Since it is written in python, can it act as a simplified local smtp daemon to allow local mailers such as thunderbird to send/receive/manage peermessage as if they were emails?[/quote]

That’s a crazy interesting idea. To my knowledge, there’s no reason it couldn’t do so.[/quote]

Maybe you could just interface peermessage with bmwrapper or BitMailServer (for windows). It seems easy to use.

I will certainly keep an eye on this. Keep up the good work.
And look into creating project on Peer4commit.

Fantastic idea!
I haven’t read the whole thread, because I’m n the run, but I want to note that Emercoin has a PKI.
That seems - at least partially - to be block chain wise similar to what you want to do.
As Emercoin is a Peercoin fork, it might be able to lean on their code!
…just wanted to throw that in the discussion.
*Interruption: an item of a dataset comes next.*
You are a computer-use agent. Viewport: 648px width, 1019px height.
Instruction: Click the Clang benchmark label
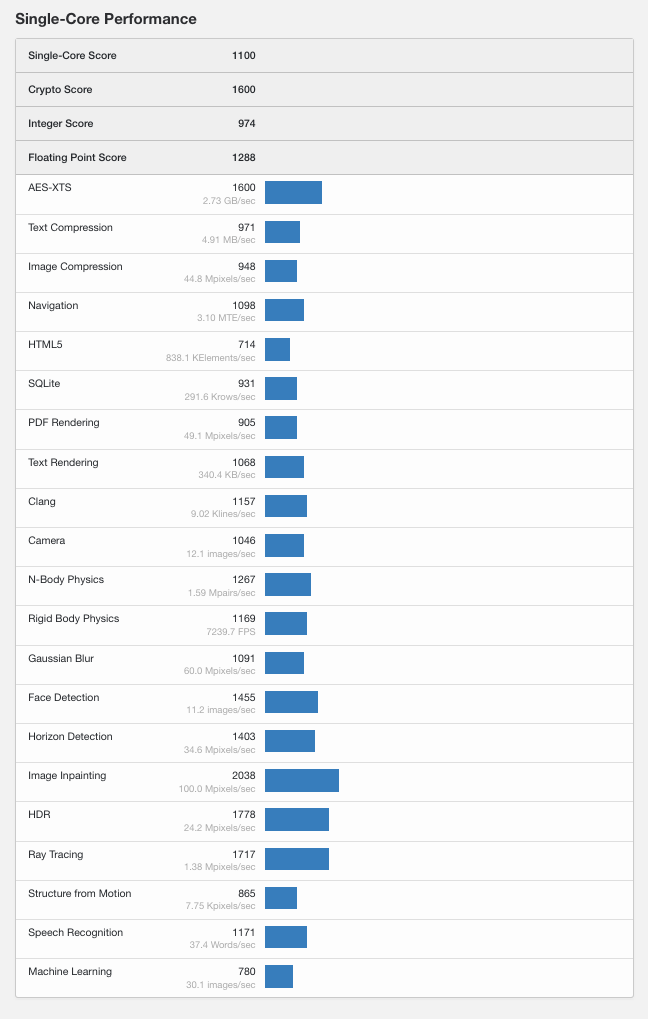pos(42,502)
And I need to voice a warning: what will we do once the frequently used PeerMessage service has consumed quite a number of Peercoins by destroying the tx fee and the mining in PoW is either with very tiny block rewards (because of former Bitcoin miners join the PoW process) or has been discontinued?
How will we then create new Peercoins?
…just kiddin’, because I’m so excited about that proposal!

I love that PeerMessage idea!

This is a very cool piece of technology, emeth. Kudos! I’m going to keep a close eye on what you’re building here and would be interested in helping out when you’re ready for widescale testing.

Emeth

Rather than risk losing it, I have reserved the domain name peermessage.net for 12 months
(.com and .org had already gone)

Let me know whether and when this domain will be useful, and we can sort out how to transfer it
If not, I will just let it lapse a year from now

[quote=“RobertLloyd, post:19, topic:3247”]Emeth

Rather than risk losing it, I have reserved the domain name peermessage.net for 12 months
(.com and .org had already gone)

Let me know whether and when this domain will be useful, and we can sort out how to transfer it
If not, I will just let it lapse a year from now[/quote]

I’ve owned PeerMessage.org for a while and will be happy to turn it over to Emeth if/when he’s ready for it. I thought I had PeerMessage.com, but I guess I only tried to get it and ended up with the .org.